The NOAA National Severe Storms Laboratory (NSSL) is a federal research laboratory under NOAA's Office of Oceanic and Atmospheric Research.
NSSL's research spans weather radar, tornadoes, flash floods, lightning, damaging winds, hail, and winter weather.
NSSL is located in the National Weather Center (NWC) in Norman, Oklahoma. The NWC houses a unique combination of University of Oklahoma, NOAA and state organizations that work together to improve understanding of weather.

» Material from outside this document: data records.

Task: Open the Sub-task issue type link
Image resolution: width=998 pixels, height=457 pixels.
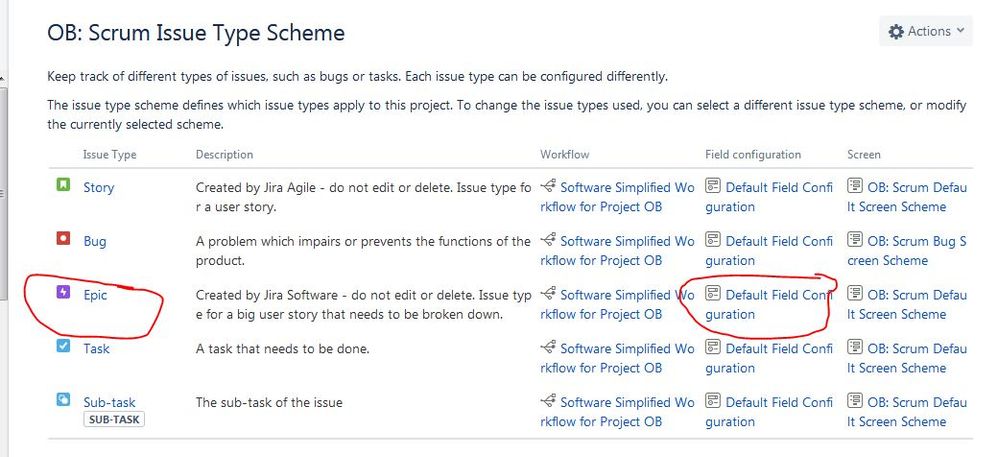Action: (x=109, y=402)
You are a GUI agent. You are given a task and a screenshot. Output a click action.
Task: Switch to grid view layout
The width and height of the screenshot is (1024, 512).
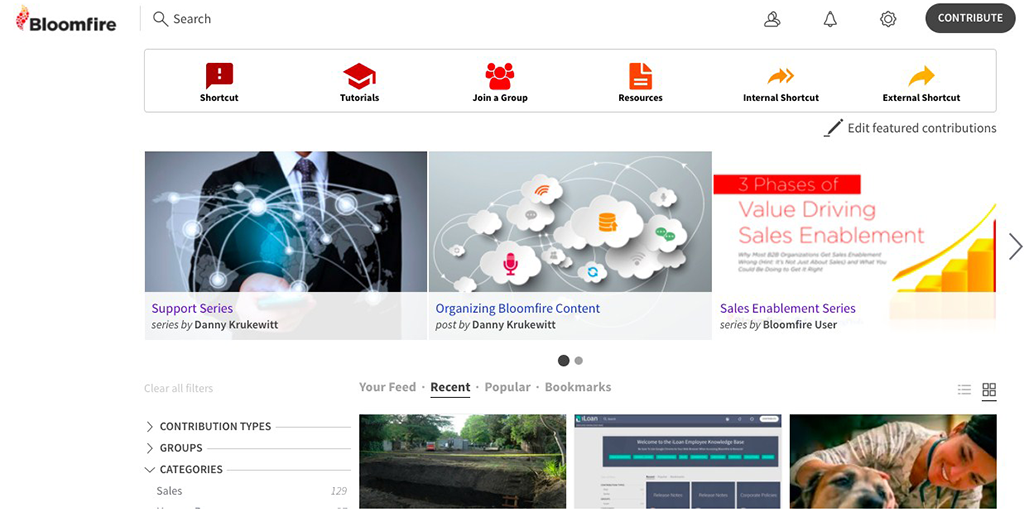tap(989, 390)
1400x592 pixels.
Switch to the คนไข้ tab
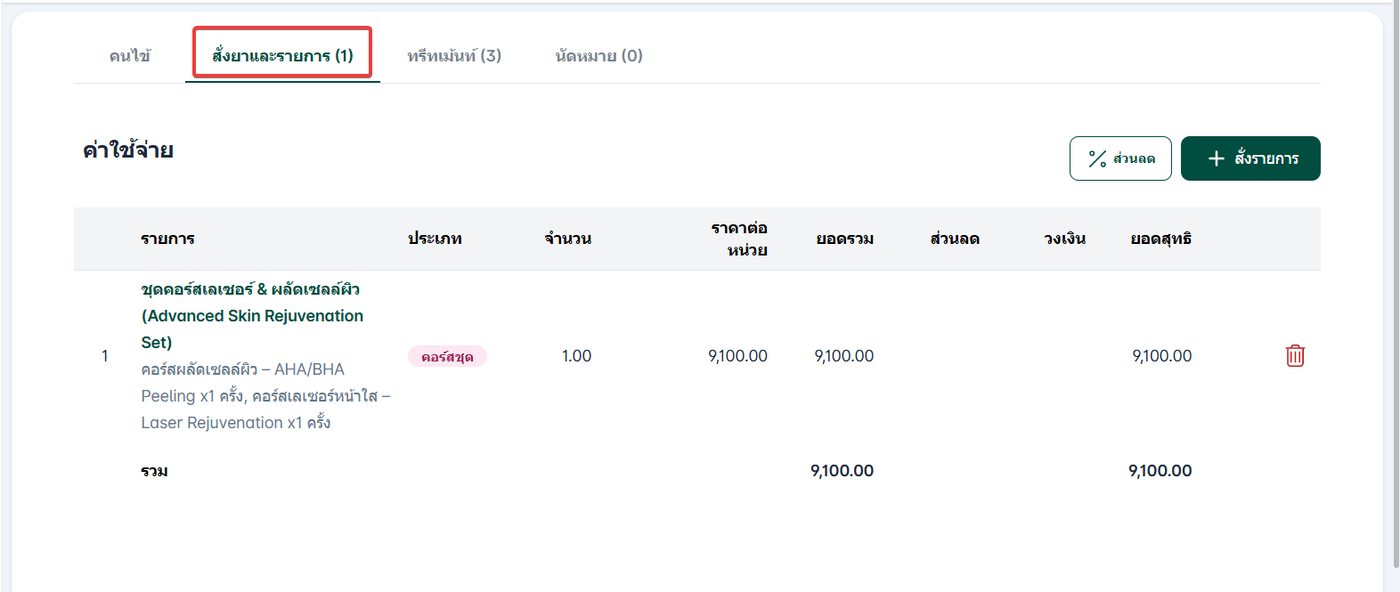point(130,56)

NSSL has a strategic research partnership with CIMMS, the University of Oklahoma's Cooperative Institute for Mesoscale Meteorological Studies, one of NOAA's joint institutes. CIMMS enables NSSL and university scientists to collaborate on research areas of mutual interest and facilitates the participation of students and visiting scientists.
What We Do
Mission: The National Severe Storms Laboratory serves to enhance NOAA's capabilities to provide accurate and timely forecasts and warnings of hazardous weather events. NSSL accomplishes this mission through research to advance the understanding of weather processes, research to improve forecasting and warning techniques, and development of operational applications. NSSL transfers new scientific understanding, techniques, and applications to the National Weather Service (NWS).
Radar research: NSSL is NOAA's primary radar laboratory and a world leader in ingenuity and creativity, pushing radar technology to the edge. From the original WSR-57 research project to Doppler radar, NEXRAD, and now dual-polarized and phased array radars, NSSL research has made radar one of the most valuable tools available to a forecaster.
Forecast research: NSSL researchers want to better understand when and where severe weather will occur, by studying thunderstorms through direct observation in the field or by making computer simulations. They apply this knowledge as they develop and enhance weather prediction models and techniques to support the NWS mission to provide weather and water forecasts for the U.S.
Warning research: NSSL researchers work to develop new weather and water related applications and water resource management tools help NWS forecasters produce more accurate and timely warnings of flood events.
Why We Do It
Severe weather has touched every state in the U.S. Hurricanes, tornadoes, blizzards, wild fires, floods and droughts are very real threats to our property and our lives.
Why do we do what we do? Because:
- Weather is our passion.
- We know that changing demographics will place more people in the path of natural hazards.
- We have a responsibility to continue exploration and discovery in new areas to lay the foundation for services of the future.
- We have a responsibility to translate discoveries into tangible benefits that can impact society for generations to come.
- We have a responsibility to enable the nation and society to make informed decisions in the decades to come to prevent loss of human life.
We are grateful that our country values a strong research focus on hazardous weather forecasting to reduce human lives lost and minimize financial burdens.